1. ¹Department of Pathology, Leiden University Medical Center, PO Box 9600, L1-Q, NL-2300 RC Leiden, The Netherlands
2. ²Medical Statistics, Leiden University Medical Center, PO Box 9604, NL-2300 RC Leiden, The Netherlands
3. ³Division of Toxicology, Leiden/Amsterdam Center for Drug Research, Leiden University, PO Box 9502, NL-2300 RA Leiden, The Netherlands

Correspondence: Dr A-M Cleton-Jansen, E-mail: A.M.Cleton-Jansen@lumc.nl

Revised 13 January 2006; Accepted 18 January 2006; Published online 21 February 2006.

Abstract

Using genome-wide expression profiling of a panel of 27 human mammary cell lines with different mechanisms of E-cadherin inactivation, we evaluated the relationship between E-cadherin status and gene expression levels. Expression profiles of cell lines with E-cadherin (CDH1) promoter methylation were significantly different from those with CDH1 expression or, surprisingly, those with CDH1 truncating mutations. Furthermore, we found no significant differentially expressed genes between cell lines with wild-type and mutated CDH1. The expression profile complied with the fibroblastic morphology of the cell lines with promoter methylation, suggestive of epithelial–mesenchymal transition (EMT).

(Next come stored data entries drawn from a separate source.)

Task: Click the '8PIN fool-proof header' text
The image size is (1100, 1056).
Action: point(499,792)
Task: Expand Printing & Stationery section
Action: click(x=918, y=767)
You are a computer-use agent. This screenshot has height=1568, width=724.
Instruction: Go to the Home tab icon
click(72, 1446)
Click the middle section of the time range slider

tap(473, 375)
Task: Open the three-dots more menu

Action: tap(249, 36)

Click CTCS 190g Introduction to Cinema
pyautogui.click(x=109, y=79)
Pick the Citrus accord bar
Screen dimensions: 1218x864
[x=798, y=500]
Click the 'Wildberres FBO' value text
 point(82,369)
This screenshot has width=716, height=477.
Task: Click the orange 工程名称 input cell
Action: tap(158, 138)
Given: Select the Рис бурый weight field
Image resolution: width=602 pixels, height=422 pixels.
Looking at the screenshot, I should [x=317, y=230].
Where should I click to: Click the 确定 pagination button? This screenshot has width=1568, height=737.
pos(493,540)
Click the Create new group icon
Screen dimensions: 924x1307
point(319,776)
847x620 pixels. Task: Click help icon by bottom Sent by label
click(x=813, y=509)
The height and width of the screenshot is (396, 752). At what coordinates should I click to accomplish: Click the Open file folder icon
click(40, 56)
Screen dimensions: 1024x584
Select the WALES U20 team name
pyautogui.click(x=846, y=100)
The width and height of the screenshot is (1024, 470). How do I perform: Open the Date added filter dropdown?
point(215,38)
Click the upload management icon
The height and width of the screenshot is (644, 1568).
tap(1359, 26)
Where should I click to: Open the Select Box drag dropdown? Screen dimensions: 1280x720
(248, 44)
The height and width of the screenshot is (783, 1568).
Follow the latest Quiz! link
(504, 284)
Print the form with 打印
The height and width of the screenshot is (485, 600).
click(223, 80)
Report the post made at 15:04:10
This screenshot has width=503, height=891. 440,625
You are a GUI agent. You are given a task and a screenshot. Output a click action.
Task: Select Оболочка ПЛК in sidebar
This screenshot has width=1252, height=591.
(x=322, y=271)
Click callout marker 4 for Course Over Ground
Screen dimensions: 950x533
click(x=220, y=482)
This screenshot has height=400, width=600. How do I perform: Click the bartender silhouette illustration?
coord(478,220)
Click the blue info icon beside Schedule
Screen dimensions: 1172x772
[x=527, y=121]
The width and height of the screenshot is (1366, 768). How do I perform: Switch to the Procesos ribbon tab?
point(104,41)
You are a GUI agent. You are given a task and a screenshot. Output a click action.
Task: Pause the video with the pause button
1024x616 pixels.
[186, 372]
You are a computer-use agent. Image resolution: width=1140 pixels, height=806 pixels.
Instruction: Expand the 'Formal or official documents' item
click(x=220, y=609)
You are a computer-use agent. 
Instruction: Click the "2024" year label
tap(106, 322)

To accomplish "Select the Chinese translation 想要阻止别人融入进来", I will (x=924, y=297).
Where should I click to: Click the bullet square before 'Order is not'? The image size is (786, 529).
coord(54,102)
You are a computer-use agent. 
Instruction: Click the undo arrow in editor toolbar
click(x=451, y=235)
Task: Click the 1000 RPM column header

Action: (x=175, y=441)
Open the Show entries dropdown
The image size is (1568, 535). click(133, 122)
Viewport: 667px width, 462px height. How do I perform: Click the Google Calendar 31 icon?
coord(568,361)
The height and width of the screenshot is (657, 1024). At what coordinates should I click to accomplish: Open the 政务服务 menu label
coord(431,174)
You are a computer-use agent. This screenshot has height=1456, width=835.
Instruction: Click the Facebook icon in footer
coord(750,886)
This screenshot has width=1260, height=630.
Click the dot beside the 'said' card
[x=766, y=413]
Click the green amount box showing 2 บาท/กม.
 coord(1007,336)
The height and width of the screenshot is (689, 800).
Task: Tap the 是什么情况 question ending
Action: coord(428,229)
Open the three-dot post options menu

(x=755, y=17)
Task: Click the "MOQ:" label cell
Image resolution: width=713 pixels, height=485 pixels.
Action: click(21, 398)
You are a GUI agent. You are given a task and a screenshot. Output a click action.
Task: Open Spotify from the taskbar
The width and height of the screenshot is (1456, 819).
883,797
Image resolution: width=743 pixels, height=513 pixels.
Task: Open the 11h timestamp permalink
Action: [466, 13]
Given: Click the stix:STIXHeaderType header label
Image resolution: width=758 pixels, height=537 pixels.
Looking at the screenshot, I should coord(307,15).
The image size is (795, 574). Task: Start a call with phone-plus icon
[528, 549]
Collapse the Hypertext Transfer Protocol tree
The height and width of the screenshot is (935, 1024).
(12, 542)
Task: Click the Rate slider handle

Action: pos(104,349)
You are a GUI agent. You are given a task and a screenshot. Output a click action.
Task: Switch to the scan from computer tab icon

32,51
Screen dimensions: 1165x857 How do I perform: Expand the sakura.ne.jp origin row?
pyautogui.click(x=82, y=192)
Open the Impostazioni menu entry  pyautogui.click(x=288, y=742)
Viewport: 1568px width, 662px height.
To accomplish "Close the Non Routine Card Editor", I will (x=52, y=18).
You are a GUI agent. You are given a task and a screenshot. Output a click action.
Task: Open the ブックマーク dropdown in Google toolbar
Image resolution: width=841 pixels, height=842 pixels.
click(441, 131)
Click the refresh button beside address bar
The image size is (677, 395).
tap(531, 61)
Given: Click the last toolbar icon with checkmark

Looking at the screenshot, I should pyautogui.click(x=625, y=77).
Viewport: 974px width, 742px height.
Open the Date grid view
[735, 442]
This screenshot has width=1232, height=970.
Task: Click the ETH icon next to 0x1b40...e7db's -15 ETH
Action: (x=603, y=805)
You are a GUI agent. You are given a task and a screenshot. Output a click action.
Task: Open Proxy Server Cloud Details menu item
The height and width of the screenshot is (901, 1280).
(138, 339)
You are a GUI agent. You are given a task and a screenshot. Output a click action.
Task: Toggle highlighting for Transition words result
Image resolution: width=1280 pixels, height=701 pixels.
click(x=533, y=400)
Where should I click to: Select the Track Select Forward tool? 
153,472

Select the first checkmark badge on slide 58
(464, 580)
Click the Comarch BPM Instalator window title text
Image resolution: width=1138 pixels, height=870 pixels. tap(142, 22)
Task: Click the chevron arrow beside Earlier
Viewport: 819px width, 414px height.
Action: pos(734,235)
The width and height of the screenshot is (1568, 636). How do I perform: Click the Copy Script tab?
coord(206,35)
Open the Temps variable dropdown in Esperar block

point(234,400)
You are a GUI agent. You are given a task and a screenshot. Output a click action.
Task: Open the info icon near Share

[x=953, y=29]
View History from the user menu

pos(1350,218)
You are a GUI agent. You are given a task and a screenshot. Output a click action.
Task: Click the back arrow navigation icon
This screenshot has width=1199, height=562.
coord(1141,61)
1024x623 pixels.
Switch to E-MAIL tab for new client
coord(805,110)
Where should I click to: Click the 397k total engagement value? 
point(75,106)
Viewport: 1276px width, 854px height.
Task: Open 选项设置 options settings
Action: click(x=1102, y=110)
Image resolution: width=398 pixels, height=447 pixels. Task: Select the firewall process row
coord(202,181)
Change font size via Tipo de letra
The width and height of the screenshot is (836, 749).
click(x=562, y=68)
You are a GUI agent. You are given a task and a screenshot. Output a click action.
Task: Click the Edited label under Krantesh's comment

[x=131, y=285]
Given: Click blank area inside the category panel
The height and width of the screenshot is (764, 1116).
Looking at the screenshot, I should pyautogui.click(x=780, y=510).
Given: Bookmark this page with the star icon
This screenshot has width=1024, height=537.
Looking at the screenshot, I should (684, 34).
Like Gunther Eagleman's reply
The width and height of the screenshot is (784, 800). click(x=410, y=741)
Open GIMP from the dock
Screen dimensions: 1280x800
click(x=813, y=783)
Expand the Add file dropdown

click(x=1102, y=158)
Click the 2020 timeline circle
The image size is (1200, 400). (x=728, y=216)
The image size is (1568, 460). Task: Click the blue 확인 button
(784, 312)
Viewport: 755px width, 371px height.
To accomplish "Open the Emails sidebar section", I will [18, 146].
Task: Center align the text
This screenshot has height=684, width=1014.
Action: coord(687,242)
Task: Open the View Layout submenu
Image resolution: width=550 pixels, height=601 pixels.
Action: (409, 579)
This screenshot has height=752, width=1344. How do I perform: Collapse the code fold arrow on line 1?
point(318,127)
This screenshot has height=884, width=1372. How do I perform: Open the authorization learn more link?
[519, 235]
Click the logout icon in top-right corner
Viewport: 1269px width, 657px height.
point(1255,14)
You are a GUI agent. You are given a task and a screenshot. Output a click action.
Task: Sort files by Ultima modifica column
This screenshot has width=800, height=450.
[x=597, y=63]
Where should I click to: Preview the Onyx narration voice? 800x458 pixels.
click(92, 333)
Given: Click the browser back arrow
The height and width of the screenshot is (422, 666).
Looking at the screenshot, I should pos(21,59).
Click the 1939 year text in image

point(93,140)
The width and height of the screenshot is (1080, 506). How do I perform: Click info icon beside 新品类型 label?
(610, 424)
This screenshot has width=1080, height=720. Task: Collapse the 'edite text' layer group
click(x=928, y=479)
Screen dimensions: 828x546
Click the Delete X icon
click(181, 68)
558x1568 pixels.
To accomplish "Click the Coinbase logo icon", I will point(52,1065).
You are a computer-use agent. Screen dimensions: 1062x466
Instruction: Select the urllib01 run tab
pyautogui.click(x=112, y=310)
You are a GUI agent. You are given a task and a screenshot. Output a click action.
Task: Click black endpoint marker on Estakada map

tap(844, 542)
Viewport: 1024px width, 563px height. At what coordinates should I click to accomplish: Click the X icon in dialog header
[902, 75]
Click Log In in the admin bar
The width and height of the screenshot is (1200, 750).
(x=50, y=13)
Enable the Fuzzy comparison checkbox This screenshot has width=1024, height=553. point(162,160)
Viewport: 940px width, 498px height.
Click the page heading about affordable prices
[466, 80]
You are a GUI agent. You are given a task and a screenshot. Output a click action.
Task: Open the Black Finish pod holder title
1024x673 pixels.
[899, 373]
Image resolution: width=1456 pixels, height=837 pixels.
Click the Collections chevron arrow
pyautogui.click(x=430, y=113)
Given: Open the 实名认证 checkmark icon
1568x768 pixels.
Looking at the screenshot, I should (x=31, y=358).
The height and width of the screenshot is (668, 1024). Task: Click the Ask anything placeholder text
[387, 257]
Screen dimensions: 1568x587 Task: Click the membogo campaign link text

All other lines, also the cases with CDH1 mutations, had epithelial features. Three non-tumorigenic mammary cell lines derived from normal breast epithelium also showed CDH1 promoter methylation, a fibroblastic phenotype and expression profile. We suggest that CDH1 promoter methylation, but not mutational inactivation, is part of an entire programme, resulting in EMT and increased invasiveness in breast cancer. The molecular events that are part of this programme can be inferred from the differentially expressed genes and include genes from the TGF pathway, transcription factors involved in CDH1 regulation (i.e. ZFHX1B, SNAI2, but not SNAI1, TWIST), annexins, AP1/2 transcription factors and members of the actin and intermediate filament cytoskeleton organisation.